In [1]:
%load_ext autoreload
%autoreload 2

# Dropout filtering

Among the replicates of each cell type sample, there are 4 possibilities when it comes to the expression of the replicates. These possibilities are illustrated in the table below. 

|gene| replicate1  |   replicate2 |   replicate3 |
|---|---|---|---|
| A | 0 | 0 | X |
| B | 0 | X | Y |
| C | 0 | 0 | 0 | 
| D | X | Y | Z | 


First, we will filter the genes based on the **majority rule**, i.e. if the gene has 2 replicates with expression 0, we consider that this gene is not expressed in this cell type condition. In the case where there is one zero replicate (case B), we will compute the mean of the values and consider that mean the expression of the gene in the given cell-type condition. In the case where all three replicates are 0, the gene will be considered as not expressed, while if all the replicates are different from zero the we will compute the mean as described in case B. 

In [2]:
import pandas as pd
import numpy as np
import matplotlib.pyplot as plt
import matplotlib
font = {'family' : 'sans-serif',
        'size'   : 15}
matplotlib.rc('font', **font)
from local_utils import get_mean, get_mean2, pca_comp, pca_variance
import seaborn as sns

## 1. Preprocessing the dataframe

In [4]:
# loading the dataset
df_orig= pd.read_csv("rpkm.tsv", sep="\t")

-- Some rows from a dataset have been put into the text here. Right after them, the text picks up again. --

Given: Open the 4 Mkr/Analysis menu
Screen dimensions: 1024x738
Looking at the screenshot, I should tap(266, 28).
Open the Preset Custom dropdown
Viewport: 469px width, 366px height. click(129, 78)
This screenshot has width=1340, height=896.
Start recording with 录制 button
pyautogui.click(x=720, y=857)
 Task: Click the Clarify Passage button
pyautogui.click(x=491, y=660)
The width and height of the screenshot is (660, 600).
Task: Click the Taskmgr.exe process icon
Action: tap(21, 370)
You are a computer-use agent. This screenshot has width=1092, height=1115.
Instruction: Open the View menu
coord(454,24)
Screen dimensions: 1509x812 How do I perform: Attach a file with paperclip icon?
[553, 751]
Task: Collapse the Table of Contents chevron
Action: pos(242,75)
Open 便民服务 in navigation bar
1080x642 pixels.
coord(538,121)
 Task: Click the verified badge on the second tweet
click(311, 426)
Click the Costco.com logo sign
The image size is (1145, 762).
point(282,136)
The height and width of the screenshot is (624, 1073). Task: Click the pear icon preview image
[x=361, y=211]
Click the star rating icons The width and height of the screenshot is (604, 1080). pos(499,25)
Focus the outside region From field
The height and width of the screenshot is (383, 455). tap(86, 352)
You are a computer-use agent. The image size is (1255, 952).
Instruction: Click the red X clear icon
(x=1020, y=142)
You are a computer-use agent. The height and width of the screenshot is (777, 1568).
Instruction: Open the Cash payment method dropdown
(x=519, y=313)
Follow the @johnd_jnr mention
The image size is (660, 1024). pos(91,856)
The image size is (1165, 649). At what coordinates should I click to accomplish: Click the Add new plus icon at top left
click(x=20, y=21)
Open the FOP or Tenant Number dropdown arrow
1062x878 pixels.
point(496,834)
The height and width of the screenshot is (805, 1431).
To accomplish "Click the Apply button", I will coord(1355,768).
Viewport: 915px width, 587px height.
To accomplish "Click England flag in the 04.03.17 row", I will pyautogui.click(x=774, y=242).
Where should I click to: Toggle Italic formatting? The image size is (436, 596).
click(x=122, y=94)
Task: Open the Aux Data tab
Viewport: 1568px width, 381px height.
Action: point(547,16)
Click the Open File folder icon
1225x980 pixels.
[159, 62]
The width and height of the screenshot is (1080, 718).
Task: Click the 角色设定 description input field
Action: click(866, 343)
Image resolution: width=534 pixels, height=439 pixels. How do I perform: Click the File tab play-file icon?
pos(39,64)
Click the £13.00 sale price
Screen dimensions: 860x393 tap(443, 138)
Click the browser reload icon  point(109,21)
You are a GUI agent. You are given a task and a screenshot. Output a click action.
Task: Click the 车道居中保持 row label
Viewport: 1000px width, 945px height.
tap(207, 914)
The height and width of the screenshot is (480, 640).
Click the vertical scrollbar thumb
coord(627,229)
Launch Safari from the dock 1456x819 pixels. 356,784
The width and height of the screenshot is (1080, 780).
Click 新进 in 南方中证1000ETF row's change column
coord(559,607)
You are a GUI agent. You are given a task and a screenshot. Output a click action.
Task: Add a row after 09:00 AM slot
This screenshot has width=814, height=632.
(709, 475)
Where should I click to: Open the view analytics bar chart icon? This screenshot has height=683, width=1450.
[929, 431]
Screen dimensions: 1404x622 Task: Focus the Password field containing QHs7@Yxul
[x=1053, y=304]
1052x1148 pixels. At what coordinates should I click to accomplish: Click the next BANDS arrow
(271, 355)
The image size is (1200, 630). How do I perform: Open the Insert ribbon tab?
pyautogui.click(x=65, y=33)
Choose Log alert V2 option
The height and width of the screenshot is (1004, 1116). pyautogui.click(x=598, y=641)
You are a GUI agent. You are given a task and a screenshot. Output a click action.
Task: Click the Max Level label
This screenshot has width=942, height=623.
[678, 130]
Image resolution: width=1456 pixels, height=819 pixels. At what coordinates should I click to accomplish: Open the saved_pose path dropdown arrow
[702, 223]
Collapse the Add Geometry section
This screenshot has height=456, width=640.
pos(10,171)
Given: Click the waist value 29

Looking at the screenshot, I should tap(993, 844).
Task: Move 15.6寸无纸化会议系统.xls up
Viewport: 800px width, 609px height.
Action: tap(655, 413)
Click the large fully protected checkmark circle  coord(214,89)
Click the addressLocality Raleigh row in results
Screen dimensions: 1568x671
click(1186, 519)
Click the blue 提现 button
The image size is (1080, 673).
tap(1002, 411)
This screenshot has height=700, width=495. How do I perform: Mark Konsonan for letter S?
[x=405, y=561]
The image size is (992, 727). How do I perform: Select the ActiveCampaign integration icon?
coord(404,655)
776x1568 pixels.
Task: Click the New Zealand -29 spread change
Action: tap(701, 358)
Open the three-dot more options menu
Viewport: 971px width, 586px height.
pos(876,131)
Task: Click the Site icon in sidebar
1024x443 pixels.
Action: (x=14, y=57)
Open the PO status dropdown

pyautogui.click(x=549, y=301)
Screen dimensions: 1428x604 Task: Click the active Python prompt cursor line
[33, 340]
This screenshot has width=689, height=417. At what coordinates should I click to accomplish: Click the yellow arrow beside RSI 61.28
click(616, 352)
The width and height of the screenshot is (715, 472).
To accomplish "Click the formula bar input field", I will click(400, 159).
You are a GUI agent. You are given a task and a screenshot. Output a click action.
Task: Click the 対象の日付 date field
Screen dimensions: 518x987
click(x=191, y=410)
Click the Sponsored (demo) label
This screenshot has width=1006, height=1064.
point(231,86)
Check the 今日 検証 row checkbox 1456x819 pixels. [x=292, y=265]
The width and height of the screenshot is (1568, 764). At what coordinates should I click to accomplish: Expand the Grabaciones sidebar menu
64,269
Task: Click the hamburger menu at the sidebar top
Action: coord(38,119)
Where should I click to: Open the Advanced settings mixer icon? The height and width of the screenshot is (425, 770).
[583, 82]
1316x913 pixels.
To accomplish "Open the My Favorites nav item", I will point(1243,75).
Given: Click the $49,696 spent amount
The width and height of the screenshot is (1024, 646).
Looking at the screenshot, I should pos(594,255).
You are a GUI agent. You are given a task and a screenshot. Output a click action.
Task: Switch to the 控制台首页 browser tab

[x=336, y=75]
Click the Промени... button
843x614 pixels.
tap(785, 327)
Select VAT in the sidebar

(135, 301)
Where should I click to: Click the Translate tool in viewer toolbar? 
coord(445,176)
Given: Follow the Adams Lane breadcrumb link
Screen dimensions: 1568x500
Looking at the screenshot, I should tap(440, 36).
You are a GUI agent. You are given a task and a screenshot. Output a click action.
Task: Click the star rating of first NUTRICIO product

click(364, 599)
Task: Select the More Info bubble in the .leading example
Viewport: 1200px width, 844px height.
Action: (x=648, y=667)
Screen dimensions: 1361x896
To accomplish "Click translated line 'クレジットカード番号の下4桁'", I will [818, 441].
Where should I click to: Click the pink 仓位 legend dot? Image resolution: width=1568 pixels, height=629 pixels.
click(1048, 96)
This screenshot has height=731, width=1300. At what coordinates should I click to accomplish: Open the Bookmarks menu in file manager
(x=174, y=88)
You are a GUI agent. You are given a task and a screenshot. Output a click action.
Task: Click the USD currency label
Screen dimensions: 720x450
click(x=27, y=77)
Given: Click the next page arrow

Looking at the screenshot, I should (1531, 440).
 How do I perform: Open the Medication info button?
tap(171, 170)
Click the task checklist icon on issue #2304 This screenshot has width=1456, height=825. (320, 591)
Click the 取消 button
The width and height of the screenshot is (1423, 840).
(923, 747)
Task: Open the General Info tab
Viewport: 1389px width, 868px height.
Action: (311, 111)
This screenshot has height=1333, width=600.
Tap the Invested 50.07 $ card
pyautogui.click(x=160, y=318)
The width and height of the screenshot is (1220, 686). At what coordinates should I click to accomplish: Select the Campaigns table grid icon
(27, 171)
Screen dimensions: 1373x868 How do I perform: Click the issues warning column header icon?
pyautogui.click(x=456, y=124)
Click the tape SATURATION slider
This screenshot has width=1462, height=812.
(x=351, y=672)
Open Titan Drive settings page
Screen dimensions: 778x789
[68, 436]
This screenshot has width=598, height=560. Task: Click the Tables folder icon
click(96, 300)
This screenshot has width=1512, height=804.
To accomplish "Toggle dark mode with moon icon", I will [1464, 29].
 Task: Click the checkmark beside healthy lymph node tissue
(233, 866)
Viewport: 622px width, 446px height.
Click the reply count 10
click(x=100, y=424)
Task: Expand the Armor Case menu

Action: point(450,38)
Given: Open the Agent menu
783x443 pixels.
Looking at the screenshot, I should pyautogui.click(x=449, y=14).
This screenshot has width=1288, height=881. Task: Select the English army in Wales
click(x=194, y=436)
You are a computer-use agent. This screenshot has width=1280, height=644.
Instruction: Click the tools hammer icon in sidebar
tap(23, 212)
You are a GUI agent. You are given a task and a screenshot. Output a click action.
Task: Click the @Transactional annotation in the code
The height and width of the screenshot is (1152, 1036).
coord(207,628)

# eliminating the genes that have no output in any condition and replicate
df = df_orig.loc[(df_orig.drop(columns=['geneID'])!=0).any(axis=1)]

We now average over replicates (it can take up to 3-4 minutes depending on the computer, please be patient).

In [5]:
# condition Y3S only has two replicates, thus we have to do it differently

df_3rep = df.drop(columns=['Y3S_1', 'Y3S_3'])  # all conditions except Y3S
df_3rep = get_mean(df_3rep)

df_2rep = df[['Y3S_1','Y3S_3']].copy(deep = True)   # Y3S case
df_2rep = get_mean2(df_2rep)

#add together the two dataframes
df_tot = df_3rep.join(df_2rep)

## 2 Filtering by majority rule

In [21]:
#filter only the columns containing the mean
df_mean = df_tot.filter(regex='mean|geneID')

#select from df_mean only genes that are non-zero in all cell-types
df_nonzero_means = df_mean.loc[(df_mean.drop(columns=['geneID'])!=0).any(axis=1)]
df_nonzero_reps = df[df['geneID'].isin(list(df_nonzero_means['geneID']))]

df_nonzero_means.to_csv("df_nonzero_means.csv", sep = "\t", index = False)
df_nonzero_reps.to_csv("df_nonzero_reps.csv", sep = "\t", index = False)

We have now obtained a dataframe with 28603 genes. The dataframe df_nonzero_means contains only the means of the replicates for each sample, while the df_nonzero_reps contains only the replicates of each sampple.